No Brasil, a reforma do Estado empreendida por Fernando Henrique Cardoso, em seu primeiro mandato, que foi de 1995 até 1998, reflete as alterações definidas pelo neoliberalismo. Nela “estão previstas diferentes medidas que contemplam as várias dimensões do arcabouço do Estado mínimo gerado por essa doutrina.” (SERRA, p. 18, 2007). Alterou-se a estrutura do Estado, criando um novo arcabouço institucional de funcionamento com uma nova composição e dinâmica. O que se experiencia atualmente foi resultado dessa reforma, principalmente a política de assistência social, que passou a enfatizar a seletividade e a focalização. Do mesmo modo, o que também se observa atualmente com relação às reformas da previdência, trabalhista e da política econômica.

Para implantação do modelo neoliberal, os governos afinados com essa doutrina valem- se de estratégias como o oferecimento de um serviço público de má qualidade e a desvalorização dos servidores públicos técnicos ou auxiliares. A má qualidade do serviço público vai provocar na população uma rejeição da coisa pública e uma valorização do privado, o que facilita a privatização empreendida por estes governos. O sucateamento das áreas da saúde, educação ou previdência social pode levar a que a população passe a defender a privatização desses setores por não acreditar que os mesmos possam funcionar bem, sendo públicos.
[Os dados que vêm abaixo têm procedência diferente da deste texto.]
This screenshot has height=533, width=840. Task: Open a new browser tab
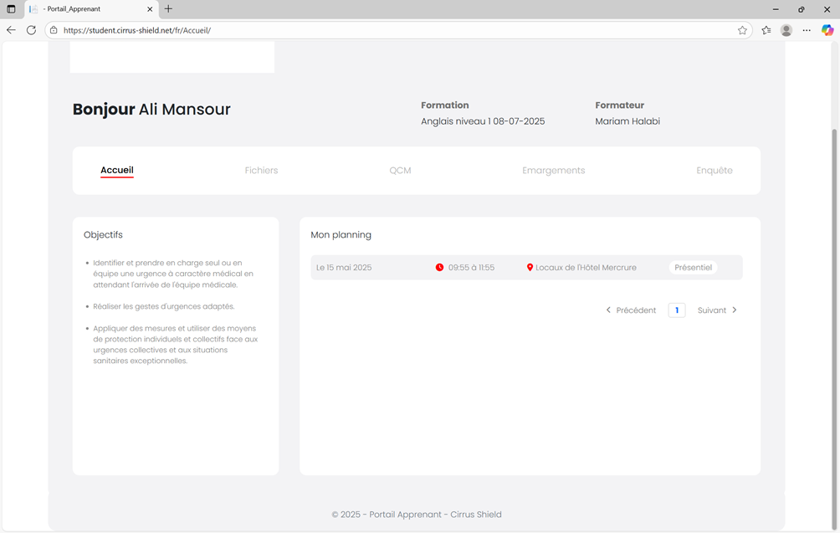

A redução e desvalorização dos servidores públicos que prestam os serviços sociais das políticas sociais é bastante clara no Brasil, embora esta seja um processo que vem ocorrendo em nível mundial. Não existem planos de cargos e carreiras para os funcionários que visem sua valorização profissional e dedicação ao serviço público. É interessante notar que o próprio Banco Mundial, em relatório de 1995, fala da desvalorização do funcionário público, dizendo que os baixos salários reduzem sua lealdade e dedicação ao trabalho e que, devido à falta de

investimentos em equipamentos, os servidores não dispõem de instrumentos para desenvolver seu trabalho.

As alterações no aparato estatal, aliadas a estratégias como desqualificação dos serviços e servidores públicos, têm como objetivo a implantação do Estado mínimo, principal foco da doutrina neoliberal. Todo esse processo vai repercutir na relação que se estabelece entre Estado e sociedade civil, com um forte interesse por parte do Estado em estabelecer parcerias com organismos da sociedade civil. Essa relação, entretanto, visa desresponsabilizar o Estado por muitas de suas funções, passando essa responsabilidade para organismos privados. Por outro lado, nessa relação, a sociedade civil passa a ser controlada e subordinada ao Estado, tornando- se um complemento do mesmo, sem autonomia ou poder de pressão.